Scientific, Spooky, Stinking Rich: Return to Hammond Castle

August 10, 2014 — A few weeks ago I visited Hammond Castle for the second time in my life. The first time was for The New England Grimpendium five years (!!) ago. I don’t want to rehash what I wrote in the book, as that would involve me cringing through something I wrote five years ago, so here’s the synopsis in a single, gigantic sentence, the way I wish people would let me write:

Hammond Castle was built in the late 1920s by John Hammond, Jr., a wealthy inventor who pioneered remote control technology and used the wealth gleaned from his 400 patents to build a Gothic castle on an ocean cliff in Gloucester, Massachusetts made out of European tombstones, French building facades, and other materials dating back to the 1500s, where he would walk around in black robes surrounded by cats, holding séances and conducting experiments on mediums and psychics by placing them in Faraday cages and surrounding them with enough gigawattage to send Marty McFly back to Hill Valley circa the Cretaceous period.

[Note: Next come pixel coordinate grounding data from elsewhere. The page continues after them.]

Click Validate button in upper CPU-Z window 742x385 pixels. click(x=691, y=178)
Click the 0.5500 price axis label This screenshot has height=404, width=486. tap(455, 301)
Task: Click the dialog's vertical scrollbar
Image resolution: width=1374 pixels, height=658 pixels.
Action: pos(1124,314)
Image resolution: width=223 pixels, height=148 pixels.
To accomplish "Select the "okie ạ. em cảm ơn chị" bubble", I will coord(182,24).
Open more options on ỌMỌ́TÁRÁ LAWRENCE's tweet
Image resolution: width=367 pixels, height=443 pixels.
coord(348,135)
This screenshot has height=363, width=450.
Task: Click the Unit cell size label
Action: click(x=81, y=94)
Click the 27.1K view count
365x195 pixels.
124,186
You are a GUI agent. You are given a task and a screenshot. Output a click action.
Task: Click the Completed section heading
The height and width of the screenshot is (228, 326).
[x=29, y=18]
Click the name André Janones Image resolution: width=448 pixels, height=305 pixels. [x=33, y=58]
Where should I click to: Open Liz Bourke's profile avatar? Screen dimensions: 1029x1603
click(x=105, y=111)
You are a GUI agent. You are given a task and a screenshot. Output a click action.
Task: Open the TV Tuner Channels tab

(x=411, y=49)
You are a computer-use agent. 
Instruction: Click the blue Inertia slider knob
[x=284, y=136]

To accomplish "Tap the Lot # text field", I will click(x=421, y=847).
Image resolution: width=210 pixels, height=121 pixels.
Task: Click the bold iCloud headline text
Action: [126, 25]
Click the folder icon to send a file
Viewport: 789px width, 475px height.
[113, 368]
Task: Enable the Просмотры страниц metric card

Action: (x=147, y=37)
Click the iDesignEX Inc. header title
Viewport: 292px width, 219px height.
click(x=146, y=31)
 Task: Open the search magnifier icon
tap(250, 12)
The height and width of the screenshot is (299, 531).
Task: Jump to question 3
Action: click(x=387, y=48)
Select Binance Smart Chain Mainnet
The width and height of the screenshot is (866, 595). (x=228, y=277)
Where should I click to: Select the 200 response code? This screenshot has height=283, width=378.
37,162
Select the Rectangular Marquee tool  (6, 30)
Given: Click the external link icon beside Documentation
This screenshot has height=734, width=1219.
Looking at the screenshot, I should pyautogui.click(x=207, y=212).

I can ignore the wealth of today’s celebrities, but it’s the lives of people like Hammond that make me ache for the fact I’ll never be rich.

You thought I was joking about the black robe.

Anyway, that’s the history, and the ambiance of the place keeps up. It feels just like walking through a medieval castle, with its great room and giant organ and spiraling tower staircases and drawbridge and suits of armor and gift shop and parking lot.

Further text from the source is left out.